RIP: Eleanor Lee McGee Street

February 21, 2022

The Episcopal Church, Berkeley Divinity School, and Yale Divinity School have lost a pioneer. The Rev. Eleanor Lee McGee Street, who died in New Haven on Sunday, February 20, was one of the “Washington Four,” the women who were ordained to the Episcopal priesthood in 1975, a year before the Church authorized the ordination of women.

A graduate of Maryland State College, Lee McGee (née Hofmann), who was raised Roman Catholic, joined The Episcopal church while pursuing her MAR at Yale Divinity School. After graduation in 1969, she became a lay chaplain at American University in Washington, D.C. She later earned an MSW at Catholic University, and after moving with her family to Hartford, CT began serving as a priest and social worker.  In 1982 Lee McGee began teaching homiletics at Yale Divinity School, and joined the faculty in 1987, serving as the Roger J. Squire Chair in Pastoral Counseling. She was the author of Wrestling with the Patriarchs: Retrieving Women’s Voices in Preaching (1996). Long affected by a genetic eye disease that rendered her legally blind, she retired in 1997. In 1999, Berkeley Divinity School established the Eleanor Lee McGee Prize for academic distinction in the junior year.

As only the fourth woman on the YDS faculty, and the first as a priest, Eleanor Lee McGee was an important mentor, who embodied a new day for women in the Episcopal Church. In reflecting on her time at YDS, she said, “I cannot tell you how many Berkeley women said to me, ‘When I see you functioning as a priest, I believe that God can be calling me to the priesthood.’”

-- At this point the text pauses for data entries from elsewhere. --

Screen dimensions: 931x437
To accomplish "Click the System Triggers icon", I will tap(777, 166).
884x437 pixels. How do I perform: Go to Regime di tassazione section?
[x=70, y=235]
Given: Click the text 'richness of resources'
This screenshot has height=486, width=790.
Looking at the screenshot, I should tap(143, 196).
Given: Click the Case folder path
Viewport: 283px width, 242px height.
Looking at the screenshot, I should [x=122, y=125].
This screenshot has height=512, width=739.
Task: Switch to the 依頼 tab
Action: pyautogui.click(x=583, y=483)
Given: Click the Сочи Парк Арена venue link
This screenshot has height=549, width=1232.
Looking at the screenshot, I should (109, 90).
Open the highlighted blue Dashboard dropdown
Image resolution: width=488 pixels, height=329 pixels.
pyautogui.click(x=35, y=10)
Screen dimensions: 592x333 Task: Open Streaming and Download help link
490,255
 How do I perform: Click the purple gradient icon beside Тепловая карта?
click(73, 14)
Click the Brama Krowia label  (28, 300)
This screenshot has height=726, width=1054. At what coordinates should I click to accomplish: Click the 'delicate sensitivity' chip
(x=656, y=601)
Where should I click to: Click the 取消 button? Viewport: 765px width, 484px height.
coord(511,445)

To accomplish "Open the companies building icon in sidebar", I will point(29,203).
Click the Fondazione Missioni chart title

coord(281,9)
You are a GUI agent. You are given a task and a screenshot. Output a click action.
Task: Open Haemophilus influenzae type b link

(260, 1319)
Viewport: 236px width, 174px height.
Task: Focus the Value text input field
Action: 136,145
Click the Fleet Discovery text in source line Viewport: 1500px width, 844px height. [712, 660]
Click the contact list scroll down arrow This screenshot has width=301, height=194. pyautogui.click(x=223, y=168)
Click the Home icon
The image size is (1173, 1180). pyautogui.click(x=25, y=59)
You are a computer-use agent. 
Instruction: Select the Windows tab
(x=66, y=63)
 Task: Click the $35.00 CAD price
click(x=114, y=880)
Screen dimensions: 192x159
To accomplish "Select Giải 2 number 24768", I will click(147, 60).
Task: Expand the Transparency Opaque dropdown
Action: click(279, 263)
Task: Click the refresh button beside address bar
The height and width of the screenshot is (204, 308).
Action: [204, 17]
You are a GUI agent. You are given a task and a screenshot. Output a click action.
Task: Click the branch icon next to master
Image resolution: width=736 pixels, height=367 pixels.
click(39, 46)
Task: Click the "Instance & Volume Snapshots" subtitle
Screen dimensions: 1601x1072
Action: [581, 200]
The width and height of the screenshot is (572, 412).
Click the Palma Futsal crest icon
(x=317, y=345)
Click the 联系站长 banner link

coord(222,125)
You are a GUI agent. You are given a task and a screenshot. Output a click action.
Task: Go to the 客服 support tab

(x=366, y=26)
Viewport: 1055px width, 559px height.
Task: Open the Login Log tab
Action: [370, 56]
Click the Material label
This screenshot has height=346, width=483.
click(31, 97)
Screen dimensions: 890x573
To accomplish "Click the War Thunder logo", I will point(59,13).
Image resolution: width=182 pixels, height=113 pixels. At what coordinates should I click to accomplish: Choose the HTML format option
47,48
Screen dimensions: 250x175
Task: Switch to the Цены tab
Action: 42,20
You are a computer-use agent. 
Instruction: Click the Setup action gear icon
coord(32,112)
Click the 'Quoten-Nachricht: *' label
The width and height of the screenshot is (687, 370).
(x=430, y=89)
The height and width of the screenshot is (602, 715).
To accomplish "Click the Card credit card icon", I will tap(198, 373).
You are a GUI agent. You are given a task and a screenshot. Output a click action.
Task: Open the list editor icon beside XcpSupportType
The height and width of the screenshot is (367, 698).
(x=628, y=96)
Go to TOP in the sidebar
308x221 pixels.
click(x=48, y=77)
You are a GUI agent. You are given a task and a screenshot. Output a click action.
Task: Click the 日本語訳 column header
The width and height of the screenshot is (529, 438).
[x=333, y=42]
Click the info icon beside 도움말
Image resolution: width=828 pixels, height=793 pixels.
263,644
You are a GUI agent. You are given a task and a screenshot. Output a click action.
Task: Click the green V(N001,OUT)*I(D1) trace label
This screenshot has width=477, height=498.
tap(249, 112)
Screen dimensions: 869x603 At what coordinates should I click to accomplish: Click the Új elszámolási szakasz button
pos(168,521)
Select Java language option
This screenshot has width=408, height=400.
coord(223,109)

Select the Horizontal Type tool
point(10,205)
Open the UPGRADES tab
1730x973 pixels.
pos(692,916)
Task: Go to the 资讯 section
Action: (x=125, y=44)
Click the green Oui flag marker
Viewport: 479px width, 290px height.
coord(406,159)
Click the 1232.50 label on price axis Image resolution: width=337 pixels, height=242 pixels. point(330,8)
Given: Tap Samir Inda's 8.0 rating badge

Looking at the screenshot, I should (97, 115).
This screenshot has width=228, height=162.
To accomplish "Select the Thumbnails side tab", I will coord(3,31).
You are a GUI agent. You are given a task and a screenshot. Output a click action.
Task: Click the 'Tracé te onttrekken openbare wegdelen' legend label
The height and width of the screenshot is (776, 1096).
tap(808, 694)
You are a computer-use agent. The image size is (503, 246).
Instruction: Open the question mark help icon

Later marrying the late Rev. Parke Street, she remained active in the church, from lecturing in the U.S. and England to serving as priest associate at Christ Church New Haven and spiritual director for St. Hilda’s House, a year-long residential service community affiliated with Christ Church and Berkeley. Lee McGee Street is survived by her two sons, Kyle and Matthew.